Au cours de l’an­née qui vient de s’écou­ler, une orga­ni­sa­tion néer­lan­daise, le Centre de recherche sur les socié­tés multi­na­tio­nales, connue sous le nom de SOMO, ainsi qu’Amnesty Inter­na­tio­nal, ont publié des rapports rappor­tant des pratiques irré­gu­lières, notam­ment des dépla­ce­ments forcés de villages et la pollu­tion de l’eau. Le rapport d’Am­nesty, qui accuse Congo DongFang d’ache­ter des maté­riaux extraits par des enfants, a incité d’autres socié­tés à assu­rer que le parcours de leur cobalt était passé au crible.

Mais lorsque les jour­na­listes du WP se rendirent sur les sites miniers du Congo cet été, ils consta­tèrent que les problèmes demeu­raient flagrants.

En septembre, Chen Hongliang, le président de Huayou Cobalt, société mère de Congo DongFang a indiqué au WP que sa firme ne s’était jamais inter­ro­gée sur la manière dont ses mine­rais étaient obte­nus, bien qu’ayant des exploi­ta­tions au Congo et dans des villes telles que Kolwezi depuis une décen­nie.

« Il s’agit là d’une lacune de notre part », a déclaré Chen dans une inter­view à Seat­tle, lors de ses premières obser­va­tions publiques rela­tives à ce sujet. « Nous ne savions pas ».

Chen a speci­fié que Huayou comp­tait recon­si­dé­rer le proces­sus d’achat du cobalt, qu’elle en avait confié le contrôle à une entre­prise exté­rieure et qu’elle avait entre­pris, avec l’aide de clients tels que Apple, la créa­tion d’un système destiné à empê­cher les pratiques abusives.

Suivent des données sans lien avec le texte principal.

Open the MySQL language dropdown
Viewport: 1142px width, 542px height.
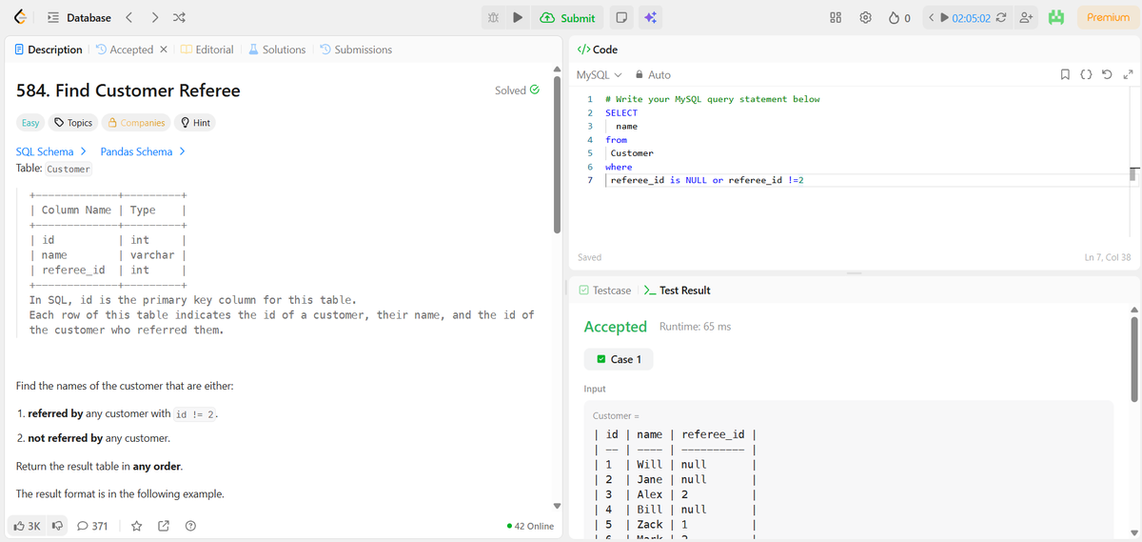(x=599, y=75)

Mais le fait que des problèmes aussi graves aient pu persis­ter si long­temps – malgré la fréquence des signaux d’alarme – illustre ce qui peut se produire au sein de chaînes d’ap­pro­vi­sion­ne­ment diffi­ciles à décryp­ter parce qu’elles sont pour la plupart régle­men­tées, que les bas prix prédo­minent et que les diffi­cul­tés surviennent dans une région du globe loin­taine et tumul­tueuse.

Les batte­ries au lithium-ion étaient censées se distin­guer des tech­no­lo­gies sales et toxiques du passé. Plus légères et concen­trant davan­tage d’éner­gie que les batte­ries au plomb-acide clas­siques, ces batte­ries riches en cobalt sont consi­dé­rées comme étant « vertes ». Elles sont indis­pen­sables aux projets visant à dépas­ser un jour les moteurs à essence asphyxiants. Ces batte­ries sont déjà indis­so­ciables des appa­reils de pointe du monde entier.

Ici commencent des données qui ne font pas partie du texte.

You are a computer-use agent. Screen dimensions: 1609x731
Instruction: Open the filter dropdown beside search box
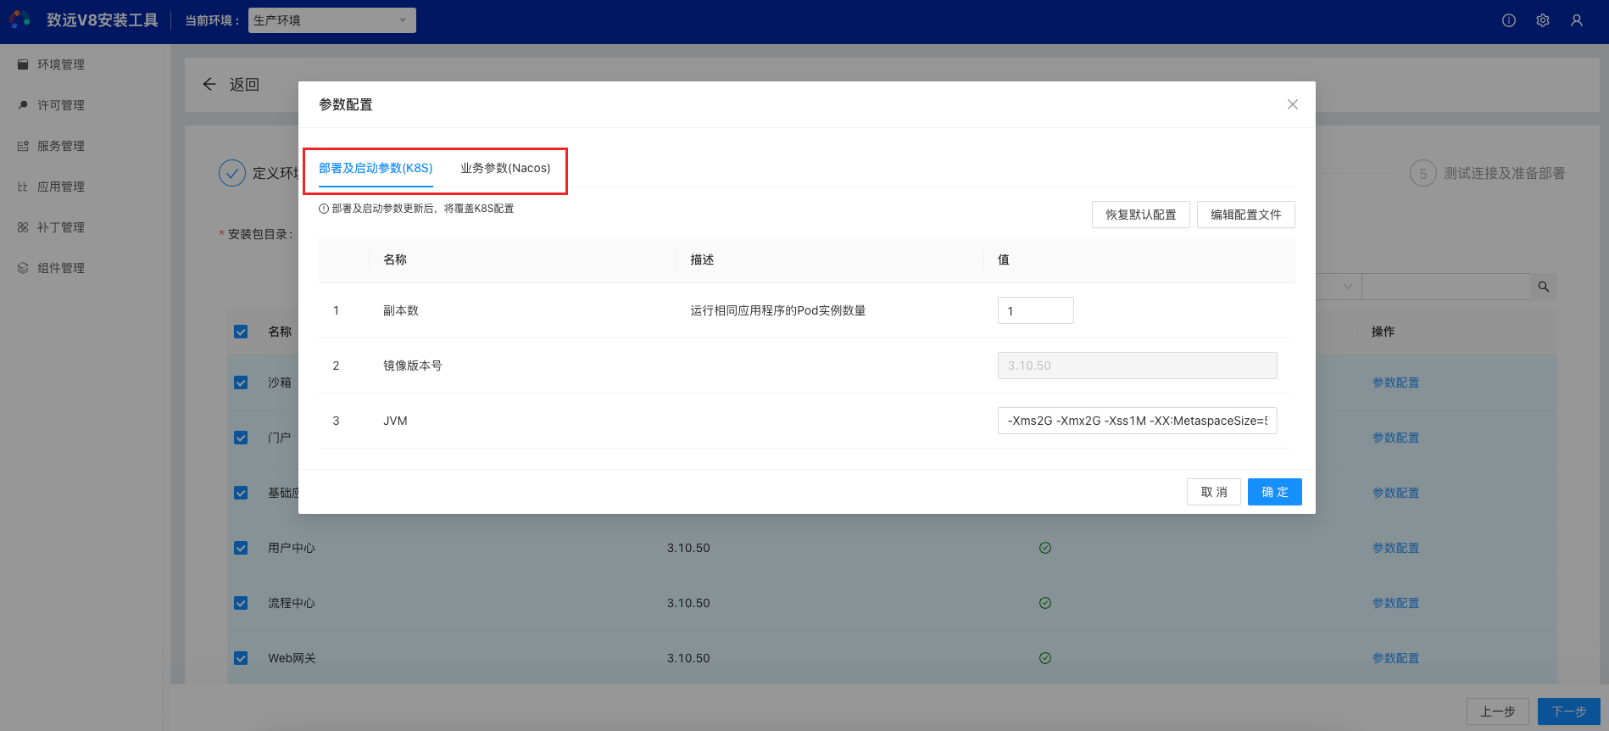coord(1346,287)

Les smart­phones ne tien­draient pas dans nos poches sans elles. Les ordi­na­teurs portables ne tien­draient pas sur nos genoux. Les véhi­cules élec­triques seraient inuti­li­sables. A bien des égards, la ruée vers l’or actuelle de la Sili­con Valley – depuis les appa­reils mobiles jusqu’aux voitures sans conduc­teur – est fondée sur la puis­sance des batte­ries au lithium-ion.

Mais tout cela se paye à un prix exor­bi­tant.

« C’est vrai, il y a des enfants dans ces mines », a avoué, dans une inter­view, Richard Muyej, gouver­neur provin­cial (le poste offi­ciel le plus élevé) de Kolwezi. Il a égale­ment reconnu l’exis­tence de décès et de pollu­tion liés aux acti­vi­tés extrac­tives.